§ QUOTED PASSAGE:
5) What the experts say: Find your audience.
What I say: I find writing to be more of a cathartic experiencing and I do it for myself. I don’t have expectations as to what others may think of something I write as long as I’m happy with it. I doubt very much J.D. Salinger pained himself over his own writing except the end result had to be pleasing to him and him alone. I met the man on several occasions and trust me when I tell you he was a curmudgeon of the highest order and an S.O.B. besides. To say he was not concerned with finding anybody whatsoever, would be an understatement of epic proportions.
P.J. O’Rourke is in my estimation a very good writer and he writes to his “style” which is to say, not much style at all. Writing about things he finds interesting with little to no regard of his readership which I’m sure is why he wrote a book report of sorts on “The Wealth of Nations.” Sure he writes mostly political satire and humor regarding his travels over the years as a journalist but that’s his aesthetic. He writes about his experiences and if you like that then fine. If you don’t maybe you need to pick up a Tom Brown novel and get the hell out of the humor section.
The Breakdown: Write what you want to write about, if people went around wondering what people wanted to hear all the time The Beatles would have come up with MMMBop First!
6) What the experts say: Ask yourself… what do your readers want?
What I say: The notion that a writer has to in fact “pander/adjust” to others who read their work is absurd in my estimation. Yes I guess some folks need to be told “Hey you use the word Yummo one more time and someone is either gonna slap you, or give you a TV show” or other self-edit skills… but really….they should just be true to themselves. Do you think that Jim Morrison of The Doors went around asking his audience what they wanted to hear?! Granted you could barely understand him with his drunken slurring and was so damned high besides, he probably wouldn’t remember what you said had you answered anyway.

§ ASSIGNED TASK A: Transcribe the stretch of the writing-advice text from "What I say: The" through "you answered anyway.".
§ ASSIGNED TASK B: In the writing-advice text, what does P.J. O'Rourke mostly write?
The records that come after this text are separate material.

§ INFORMATION GIVEN:
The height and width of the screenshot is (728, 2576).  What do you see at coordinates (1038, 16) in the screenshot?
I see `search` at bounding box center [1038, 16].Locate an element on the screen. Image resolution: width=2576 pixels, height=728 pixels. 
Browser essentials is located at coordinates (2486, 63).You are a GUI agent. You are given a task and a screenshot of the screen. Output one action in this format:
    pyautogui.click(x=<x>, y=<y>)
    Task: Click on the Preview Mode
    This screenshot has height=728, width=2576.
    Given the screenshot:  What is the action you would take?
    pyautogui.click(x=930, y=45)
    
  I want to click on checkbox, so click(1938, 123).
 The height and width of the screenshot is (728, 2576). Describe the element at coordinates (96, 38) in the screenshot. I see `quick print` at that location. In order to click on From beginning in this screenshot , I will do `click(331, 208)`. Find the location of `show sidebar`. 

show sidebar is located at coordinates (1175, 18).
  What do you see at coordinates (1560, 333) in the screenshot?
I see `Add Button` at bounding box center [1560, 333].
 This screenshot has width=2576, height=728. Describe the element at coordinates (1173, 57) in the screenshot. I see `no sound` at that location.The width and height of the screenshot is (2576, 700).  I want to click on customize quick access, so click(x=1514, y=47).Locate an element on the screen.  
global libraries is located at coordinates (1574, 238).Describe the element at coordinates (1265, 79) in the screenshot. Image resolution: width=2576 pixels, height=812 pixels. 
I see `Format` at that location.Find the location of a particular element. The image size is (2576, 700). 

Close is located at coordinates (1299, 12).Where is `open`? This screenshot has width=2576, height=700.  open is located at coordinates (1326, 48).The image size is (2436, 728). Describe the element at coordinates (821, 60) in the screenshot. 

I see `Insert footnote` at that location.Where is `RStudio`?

§ EXPECTED OUTPUT A:
What I say: The notion that a writer has to in fact “pander/adjust” to others who read their work is absurd in my estimation. Yes I guess some folks need to be told “Hey you use the word Yummo one more time and someone is either gonna slap you, or give you a TV show” or other self-edit skills… but really….they should just be true to themselves. Do you think that Jim Morrison of The Doors went around asking his audience what they wanted to hear?! Granted you could barely understand him with his drunken slurring and was so damned high besides, he probably wouldn’t remember what you said had you answered anyway.

§ EXPECTED OUTPUT B: Political satire and humor about his travels over the years as a journalist.